Problems
[a] From the text on the home care contract and Taft-Hartley trusts, list every kind of benefit program that it says Taft-Hartley plans provide or may provide.
[b] Write the next part of the text on the home care contract and Taft-Hartley trusts, picking up after its final sentence.

::: Reading text

The HCQA and the exclusive bargaining representative of individual home care providers have agreed on a renegotiated contract that increases the wages of individual home care workers from $8.43 per hour to $8.93 per hour on October 1, 2004; provides worker's compensation benefits effective October 1, 2004; and provides contributions of $400 per month for health care benefits through a Taft-Hartley trust for eligible individual home care providers, effective January 1, 2005.

 

"Taft-Hartley" benefit trusts are formed and operated according to the federal law originally called the Labor Management Relations Act of 1947. Taft-Hartley benefit trusts are typically formed through agreements between multiple collective bargaining units and employers. Pension benefits are most often provided by Taft-Hartley plans, but they also may provide health, occupational, unemployment, training, and other benefit programs. The trusts must be governed by a board of trustees with equal employee and employer representation. Collective bargaining agreements typically provide that employers contribute a specific amount to the trust fund for their bargaining unit employees, rather than provide the employees with specific benefits. The Taft-Hartley trustees then carry out the terms of the trust to provide members with benefits from the fund.

::::::
::: Material supplied

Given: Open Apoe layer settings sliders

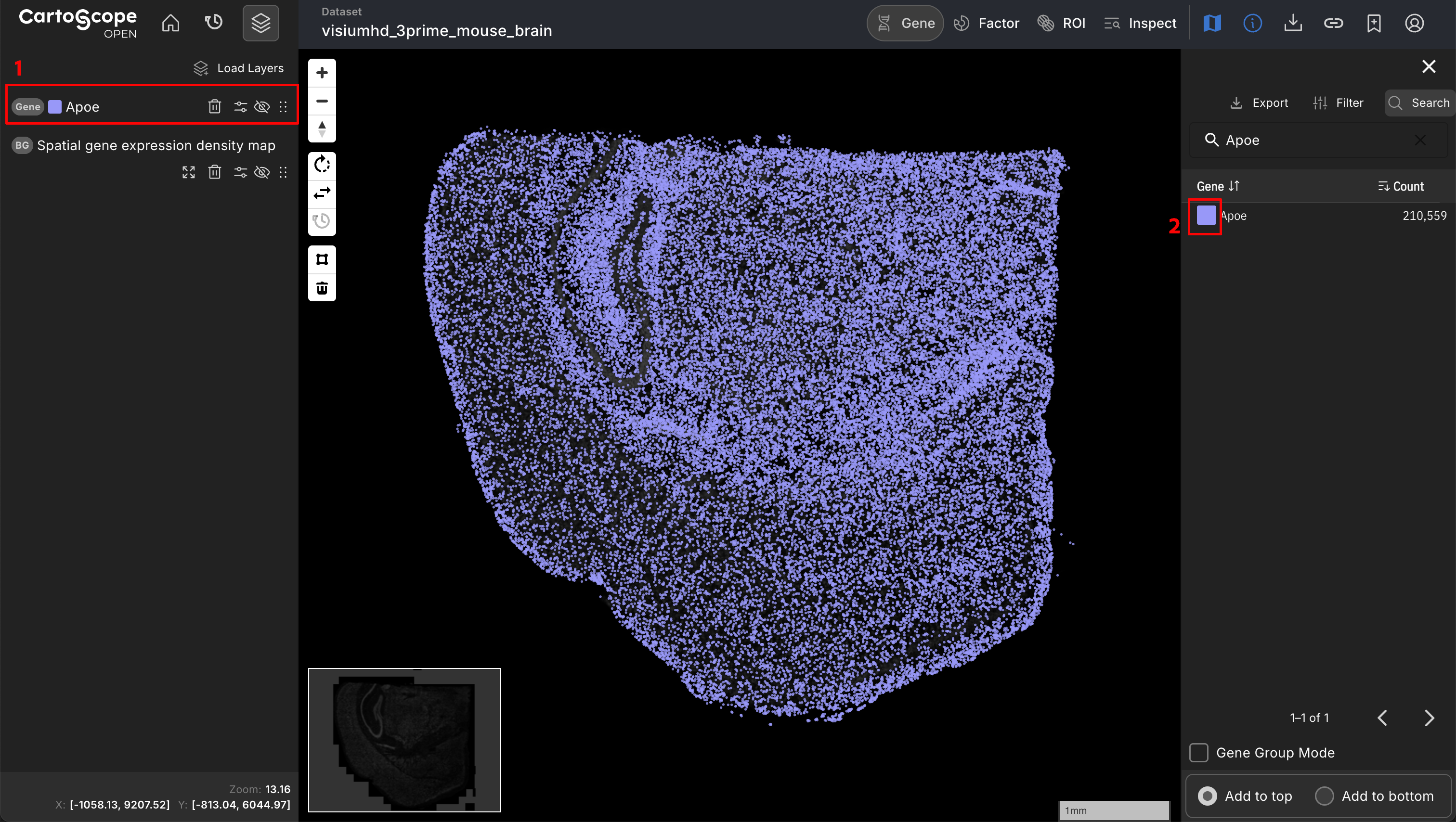Looking at the screenshot, I should pos(240,107).
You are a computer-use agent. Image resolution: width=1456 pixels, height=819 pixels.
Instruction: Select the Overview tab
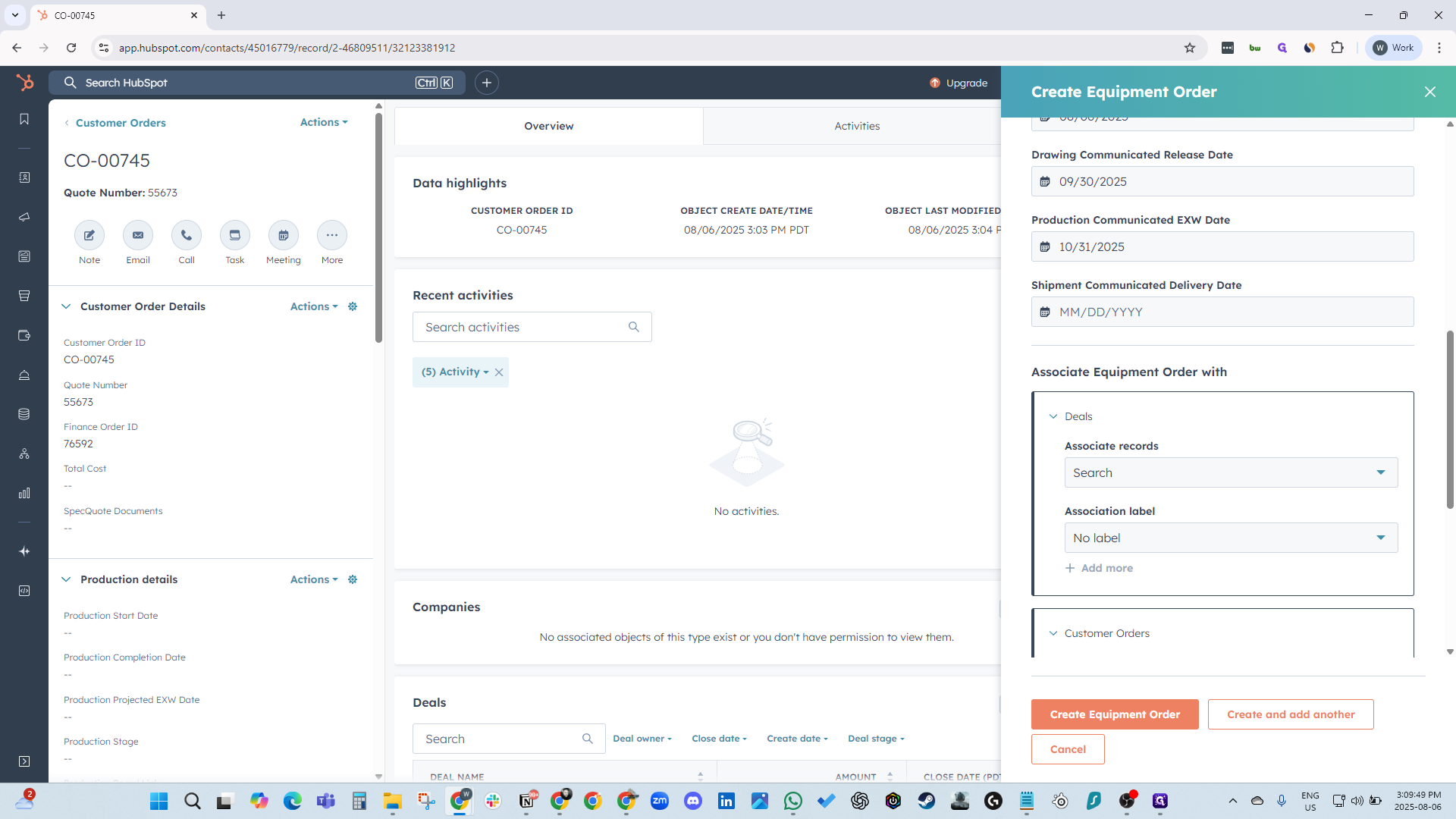[548, 126]
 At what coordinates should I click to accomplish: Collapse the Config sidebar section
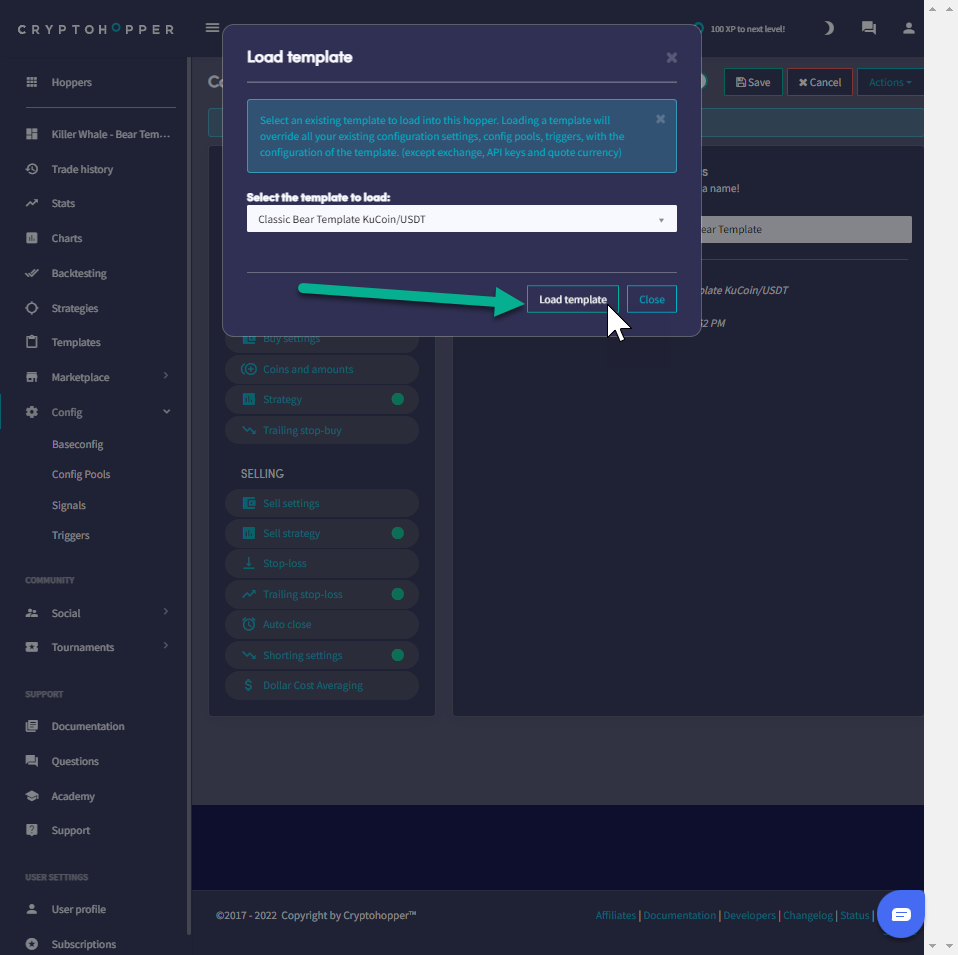coord(166,412)
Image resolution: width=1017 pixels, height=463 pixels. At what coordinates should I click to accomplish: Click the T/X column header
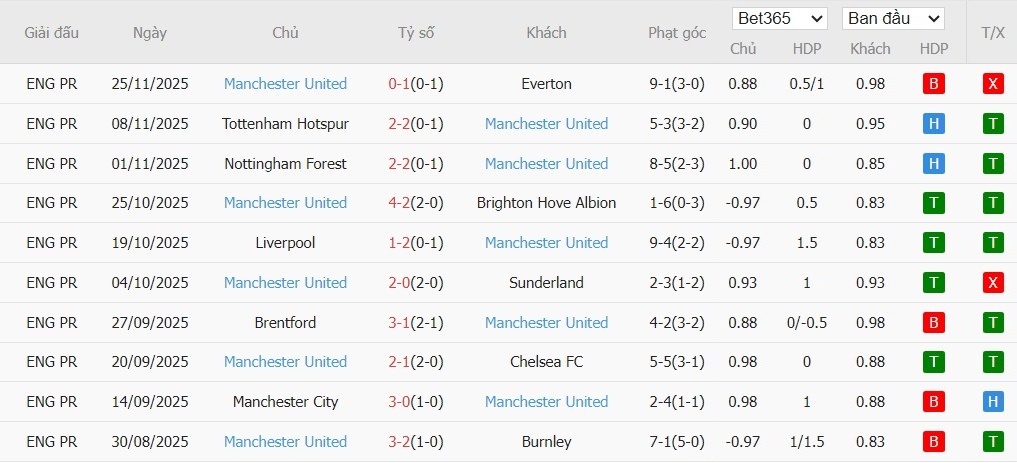click(993, 33)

::::::

Answers in order
[a] Pension, health, occupational, unemployment, training

[b]
 

In accordance with I-775, the Governor must submit a request to the Legislature for funds and any legislative changes necessary to implement the collective bargaining agreement within 10 days of ratification. The Governor's 2004 Supplemental Operating Budget proposal includes $48.8 million in state and federal resources to implement the renegotiated collective bargaining agreement between the HCQA and the exclusive bargaining representative of individual home care workers.

 

The Legislature may only approve or reject the submission of the request for funds as a whole. If the Legislature rejects or fails to act on the submission, the collective bargaining agreement would be reopened solely for the purpose of renegotiating the funds necessary to implement the agreement.

 

Summary:

 

A total of $44,367,000 in state and federal funds is appropriated to the Department of Social and Health Services' (DSHS) Children and Family Services, Developmental Disabilities, and Aging and Adult Services Programs to implement the compensation-related provisions of the collective bargaining agreement between the Home Care Quality Authority and the exclusive bargaining representative of individual providers of home care services.

 

A total of $1,370,000 in state funds is appropriated to the Home Care Quality Authority for administrative and employer relations costs associated with implementing the terms of the collective bargaining agreement.

 

A total of $65,000 in state funds is appropriated to the Office of Financial Management for administrative and employer relations costs associated with implementing Substitute House Bill 2933, which transfers responsibility for bargaining with individual home care workers from the Home Care Quality Authority to the Governor.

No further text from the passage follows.